▶ Selected extract:
Joakim Tjernlund wrote:
> On Wed, 2007-10-17 at 11:02 -0400, Jerry Van Baren wrote:
>> Zach Sadecki wrote:
>>> I have some confusion about FDT and what the intentions are for its
>>> support and usage in u-boot.
>>>
>>> From what I understand so far, u-boot only supports modifying a FDT
>>> already loaded into memory.  Isn't this kind of an odd usage of a device
>>> tree?  I thought a unique tree should be created for each hardware
>>> implementation (a.k.a. system board) and therefore you shouldn't be
>>> modifying it.  If changes are made a new device tree should be created.
>> You can only _modify_ a blob when it is in RAM.  You can store a blob in 
>> ROM (flash) and copy it to RAM for modification.
>>
>> If you don't need to modify the blob in order to boot linux, there is no 
>> need (that I'm aware of) for loading/copying it to RAM.  *However* it is 
>> unlikely that you (u-boot/linux) will be able to use an unmodified blob. 
>>   For instance, the "chosen" node is (or should be?) generated by the 
>> boot loader (u-boot) to let the kernel know about certain choices that 
>> were made by the boot loader and/or the user.
> 
> OT, but I have always wondered how the chosen node is supposed to be
> used. 

I'm not an expert, I only play on on mail lists.  My understanding is 
that the chosen node indicates to the OS what choices the user (or boot 
loader) made between possible configurations...

> Would it be possible to specify which devices in the device tree
> that should be used by the OS?

▶ Given task 1: Write out the portion of the u-boot device tree discussion beginning at the words "I'm not an expert, I" and ending after the words "between possible configurations...".
The records that follow bear no relation to the text above.

▶ Items:
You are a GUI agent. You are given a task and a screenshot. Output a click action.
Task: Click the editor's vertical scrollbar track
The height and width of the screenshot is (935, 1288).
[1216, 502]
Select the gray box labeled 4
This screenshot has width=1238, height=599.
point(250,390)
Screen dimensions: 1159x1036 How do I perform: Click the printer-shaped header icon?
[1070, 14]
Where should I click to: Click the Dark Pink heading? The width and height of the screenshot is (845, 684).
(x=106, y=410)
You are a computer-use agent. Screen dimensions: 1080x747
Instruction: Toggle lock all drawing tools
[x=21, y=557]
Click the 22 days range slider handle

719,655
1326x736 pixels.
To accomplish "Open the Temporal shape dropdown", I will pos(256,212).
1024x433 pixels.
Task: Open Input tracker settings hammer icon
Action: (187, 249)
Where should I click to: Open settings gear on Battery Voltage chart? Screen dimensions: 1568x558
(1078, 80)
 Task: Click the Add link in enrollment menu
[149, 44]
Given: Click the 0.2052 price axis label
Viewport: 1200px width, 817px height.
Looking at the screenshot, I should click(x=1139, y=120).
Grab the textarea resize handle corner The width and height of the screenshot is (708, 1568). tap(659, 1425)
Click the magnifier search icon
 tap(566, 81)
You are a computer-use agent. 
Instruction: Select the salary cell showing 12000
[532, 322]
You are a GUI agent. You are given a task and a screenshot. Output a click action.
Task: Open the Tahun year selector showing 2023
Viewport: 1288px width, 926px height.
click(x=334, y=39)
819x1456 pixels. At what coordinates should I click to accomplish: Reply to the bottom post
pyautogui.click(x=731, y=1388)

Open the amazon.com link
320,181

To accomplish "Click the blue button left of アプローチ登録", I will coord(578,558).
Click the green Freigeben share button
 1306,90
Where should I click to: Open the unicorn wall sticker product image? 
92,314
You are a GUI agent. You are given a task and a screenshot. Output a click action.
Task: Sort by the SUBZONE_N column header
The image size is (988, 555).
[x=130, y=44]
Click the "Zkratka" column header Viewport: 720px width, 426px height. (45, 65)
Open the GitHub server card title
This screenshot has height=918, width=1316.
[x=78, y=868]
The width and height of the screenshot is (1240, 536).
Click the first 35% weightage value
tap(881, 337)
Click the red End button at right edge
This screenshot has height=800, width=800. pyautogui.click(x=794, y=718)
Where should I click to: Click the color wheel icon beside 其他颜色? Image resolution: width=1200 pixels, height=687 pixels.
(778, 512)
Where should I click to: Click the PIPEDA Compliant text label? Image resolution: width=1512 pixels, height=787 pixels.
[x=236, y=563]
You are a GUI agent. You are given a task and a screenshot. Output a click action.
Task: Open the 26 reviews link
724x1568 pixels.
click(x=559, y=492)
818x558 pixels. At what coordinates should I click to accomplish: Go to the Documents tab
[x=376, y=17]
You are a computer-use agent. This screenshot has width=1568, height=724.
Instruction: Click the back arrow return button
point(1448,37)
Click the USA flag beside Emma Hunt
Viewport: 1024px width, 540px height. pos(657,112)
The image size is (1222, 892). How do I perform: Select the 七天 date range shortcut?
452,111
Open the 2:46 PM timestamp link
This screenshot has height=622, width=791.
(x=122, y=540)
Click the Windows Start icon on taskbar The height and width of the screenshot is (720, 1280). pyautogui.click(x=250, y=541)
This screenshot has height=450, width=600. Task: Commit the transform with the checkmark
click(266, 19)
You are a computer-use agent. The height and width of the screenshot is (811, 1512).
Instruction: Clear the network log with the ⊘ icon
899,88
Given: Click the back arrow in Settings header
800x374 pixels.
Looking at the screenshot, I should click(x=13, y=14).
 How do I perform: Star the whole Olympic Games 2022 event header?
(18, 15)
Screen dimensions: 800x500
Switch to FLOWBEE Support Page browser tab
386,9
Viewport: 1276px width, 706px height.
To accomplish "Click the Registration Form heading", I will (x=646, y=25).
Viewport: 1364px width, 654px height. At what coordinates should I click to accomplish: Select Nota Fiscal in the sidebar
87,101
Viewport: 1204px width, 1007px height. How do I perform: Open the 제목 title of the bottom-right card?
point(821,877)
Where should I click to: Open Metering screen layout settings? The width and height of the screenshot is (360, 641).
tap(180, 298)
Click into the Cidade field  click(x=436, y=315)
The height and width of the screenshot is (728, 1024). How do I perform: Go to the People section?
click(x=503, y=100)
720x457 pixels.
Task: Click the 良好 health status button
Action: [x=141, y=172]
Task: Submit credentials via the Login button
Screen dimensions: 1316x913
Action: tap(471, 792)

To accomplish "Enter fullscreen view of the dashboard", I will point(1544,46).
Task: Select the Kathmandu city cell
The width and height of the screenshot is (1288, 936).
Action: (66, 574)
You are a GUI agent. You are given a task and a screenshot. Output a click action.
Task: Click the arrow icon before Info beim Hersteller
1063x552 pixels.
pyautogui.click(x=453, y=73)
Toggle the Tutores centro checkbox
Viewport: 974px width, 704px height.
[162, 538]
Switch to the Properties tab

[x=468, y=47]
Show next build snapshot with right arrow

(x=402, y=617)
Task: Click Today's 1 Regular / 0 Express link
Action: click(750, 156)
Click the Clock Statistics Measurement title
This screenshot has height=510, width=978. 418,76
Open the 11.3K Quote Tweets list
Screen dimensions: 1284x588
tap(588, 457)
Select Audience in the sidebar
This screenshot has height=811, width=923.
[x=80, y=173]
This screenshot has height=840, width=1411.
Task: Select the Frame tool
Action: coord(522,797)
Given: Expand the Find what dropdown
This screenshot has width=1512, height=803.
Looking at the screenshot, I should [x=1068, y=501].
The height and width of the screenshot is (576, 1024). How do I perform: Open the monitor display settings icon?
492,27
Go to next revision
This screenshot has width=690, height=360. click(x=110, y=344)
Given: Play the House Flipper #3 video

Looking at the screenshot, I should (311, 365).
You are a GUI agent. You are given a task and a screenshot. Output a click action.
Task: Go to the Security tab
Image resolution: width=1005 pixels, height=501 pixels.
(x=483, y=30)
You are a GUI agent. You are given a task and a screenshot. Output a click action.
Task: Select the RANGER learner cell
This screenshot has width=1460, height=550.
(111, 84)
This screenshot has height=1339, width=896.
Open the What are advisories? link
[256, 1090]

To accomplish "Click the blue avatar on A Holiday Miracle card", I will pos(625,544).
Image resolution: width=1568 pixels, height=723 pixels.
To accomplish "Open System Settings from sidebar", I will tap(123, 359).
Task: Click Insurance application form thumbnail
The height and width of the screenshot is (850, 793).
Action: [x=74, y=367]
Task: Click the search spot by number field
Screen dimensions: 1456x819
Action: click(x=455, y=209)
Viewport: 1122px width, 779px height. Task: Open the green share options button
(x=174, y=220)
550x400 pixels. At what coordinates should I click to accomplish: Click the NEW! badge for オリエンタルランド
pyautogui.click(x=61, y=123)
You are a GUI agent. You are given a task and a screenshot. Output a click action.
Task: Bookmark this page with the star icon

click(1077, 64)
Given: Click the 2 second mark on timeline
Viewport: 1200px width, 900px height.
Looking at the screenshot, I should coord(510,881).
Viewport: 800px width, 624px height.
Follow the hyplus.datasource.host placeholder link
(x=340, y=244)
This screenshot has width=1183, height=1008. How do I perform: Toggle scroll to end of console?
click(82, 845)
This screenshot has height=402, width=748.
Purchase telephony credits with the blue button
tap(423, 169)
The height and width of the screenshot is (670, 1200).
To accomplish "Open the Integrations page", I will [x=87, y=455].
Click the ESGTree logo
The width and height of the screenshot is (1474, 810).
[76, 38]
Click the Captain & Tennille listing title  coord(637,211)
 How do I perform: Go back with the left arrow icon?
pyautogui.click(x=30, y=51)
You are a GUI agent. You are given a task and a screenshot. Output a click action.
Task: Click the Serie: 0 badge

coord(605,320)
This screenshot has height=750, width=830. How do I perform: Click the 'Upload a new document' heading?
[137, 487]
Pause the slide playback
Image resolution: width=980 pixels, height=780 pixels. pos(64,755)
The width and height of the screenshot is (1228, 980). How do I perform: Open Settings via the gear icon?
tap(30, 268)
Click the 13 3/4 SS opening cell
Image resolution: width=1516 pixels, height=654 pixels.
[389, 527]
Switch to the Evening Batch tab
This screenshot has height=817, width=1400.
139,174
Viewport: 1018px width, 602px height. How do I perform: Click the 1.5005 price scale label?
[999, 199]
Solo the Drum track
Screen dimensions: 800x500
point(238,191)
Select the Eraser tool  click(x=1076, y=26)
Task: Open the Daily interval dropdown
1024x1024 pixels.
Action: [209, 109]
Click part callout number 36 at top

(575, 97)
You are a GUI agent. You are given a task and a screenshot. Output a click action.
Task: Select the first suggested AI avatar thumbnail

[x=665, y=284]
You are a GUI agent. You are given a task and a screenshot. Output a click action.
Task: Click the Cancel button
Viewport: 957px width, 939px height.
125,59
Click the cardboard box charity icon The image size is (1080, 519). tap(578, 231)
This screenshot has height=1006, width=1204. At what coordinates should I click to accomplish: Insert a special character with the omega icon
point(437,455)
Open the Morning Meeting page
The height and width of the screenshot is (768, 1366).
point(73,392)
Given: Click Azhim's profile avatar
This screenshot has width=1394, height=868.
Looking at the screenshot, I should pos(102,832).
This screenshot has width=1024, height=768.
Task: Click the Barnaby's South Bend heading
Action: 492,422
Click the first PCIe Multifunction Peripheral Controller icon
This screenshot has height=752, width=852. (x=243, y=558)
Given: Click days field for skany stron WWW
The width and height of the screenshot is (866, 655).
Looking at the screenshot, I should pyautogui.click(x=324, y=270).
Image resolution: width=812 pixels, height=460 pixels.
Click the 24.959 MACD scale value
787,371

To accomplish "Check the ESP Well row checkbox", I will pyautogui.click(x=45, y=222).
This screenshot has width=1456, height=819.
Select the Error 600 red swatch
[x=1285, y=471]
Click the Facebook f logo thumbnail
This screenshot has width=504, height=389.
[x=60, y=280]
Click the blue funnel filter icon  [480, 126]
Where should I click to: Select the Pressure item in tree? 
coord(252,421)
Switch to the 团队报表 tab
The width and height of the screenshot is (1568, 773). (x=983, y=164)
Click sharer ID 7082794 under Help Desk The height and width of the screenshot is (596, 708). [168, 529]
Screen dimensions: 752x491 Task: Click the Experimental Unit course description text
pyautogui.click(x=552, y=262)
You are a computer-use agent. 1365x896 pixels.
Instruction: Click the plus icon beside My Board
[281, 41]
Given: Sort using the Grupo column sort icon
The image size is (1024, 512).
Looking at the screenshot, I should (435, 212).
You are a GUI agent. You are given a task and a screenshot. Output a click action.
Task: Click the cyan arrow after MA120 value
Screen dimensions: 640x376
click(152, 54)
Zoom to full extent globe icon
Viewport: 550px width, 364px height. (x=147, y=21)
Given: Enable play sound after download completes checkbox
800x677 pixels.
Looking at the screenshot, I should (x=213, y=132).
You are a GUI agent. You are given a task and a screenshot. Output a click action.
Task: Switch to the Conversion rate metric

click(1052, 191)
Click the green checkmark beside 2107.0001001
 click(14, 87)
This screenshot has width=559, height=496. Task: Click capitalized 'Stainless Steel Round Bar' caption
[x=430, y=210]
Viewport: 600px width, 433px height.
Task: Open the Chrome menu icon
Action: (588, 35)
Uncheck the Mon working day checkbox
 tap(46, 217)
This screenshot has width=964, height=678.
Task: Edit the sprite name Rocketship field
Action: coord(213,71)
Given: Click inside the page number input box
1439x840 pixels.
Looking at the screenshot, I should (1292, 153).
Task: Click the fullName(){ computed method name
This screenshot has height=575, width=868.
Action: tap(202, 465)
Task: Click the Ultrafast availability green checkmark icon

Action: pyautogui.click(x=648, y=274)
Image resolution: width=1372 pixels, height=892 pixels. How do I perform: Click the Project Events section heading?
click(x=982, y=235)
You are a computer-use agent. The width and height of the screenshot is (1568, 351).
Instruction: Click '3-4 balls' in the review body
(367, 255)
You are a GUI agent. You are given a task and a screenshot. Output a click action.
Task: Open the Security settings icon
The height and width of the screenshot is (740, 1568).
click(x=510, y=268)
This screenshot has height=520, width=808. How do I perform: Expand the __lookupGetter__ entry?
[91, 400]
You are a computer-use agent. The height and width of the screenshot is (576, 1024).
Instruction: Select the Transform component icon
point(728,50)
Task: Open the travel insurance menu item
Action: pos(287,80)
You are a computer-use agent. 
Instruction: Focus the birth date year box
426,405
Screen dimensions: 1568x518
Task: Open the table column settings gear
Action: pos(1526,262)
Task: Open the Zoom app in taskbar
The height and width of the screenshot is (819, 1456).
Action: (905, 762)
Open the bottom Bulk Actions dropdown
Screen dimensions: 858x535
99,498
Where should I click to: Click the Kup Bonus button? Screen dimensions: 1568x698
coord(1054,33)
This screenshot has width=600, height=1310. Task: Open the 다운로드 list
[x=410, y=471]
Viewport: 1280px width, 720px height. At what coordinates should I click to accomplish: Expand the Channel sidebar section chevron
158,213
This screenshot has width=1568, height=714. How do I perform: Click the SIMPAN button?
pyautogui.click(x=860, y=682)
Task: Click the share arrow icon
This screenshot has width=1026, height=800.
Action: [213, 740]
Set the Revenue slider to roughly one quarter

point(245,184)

▶ Given task 2: Rewrite the records from their first line through the line containing "point(250,390)", replacing "screenshot" with "capture" and leaving everything else unchanged.

▶ Right answer 1:
I'm not an expert, I only play on on mail lists.  My understanding is 
that the chosen node indicates to the OS what choices the user (or boot 
loader) made between possible configurations...

▶ Right answer 2:
You are a GUI agent. You are given a task and a capture. Output a click action.
Task: Click the editor's vertical scrollbar track
The height and width of the capture is (935, 1288).
[1216, 502]
Select the gray box labeled 4
This capture has width=1238, height=599.
point(250,390)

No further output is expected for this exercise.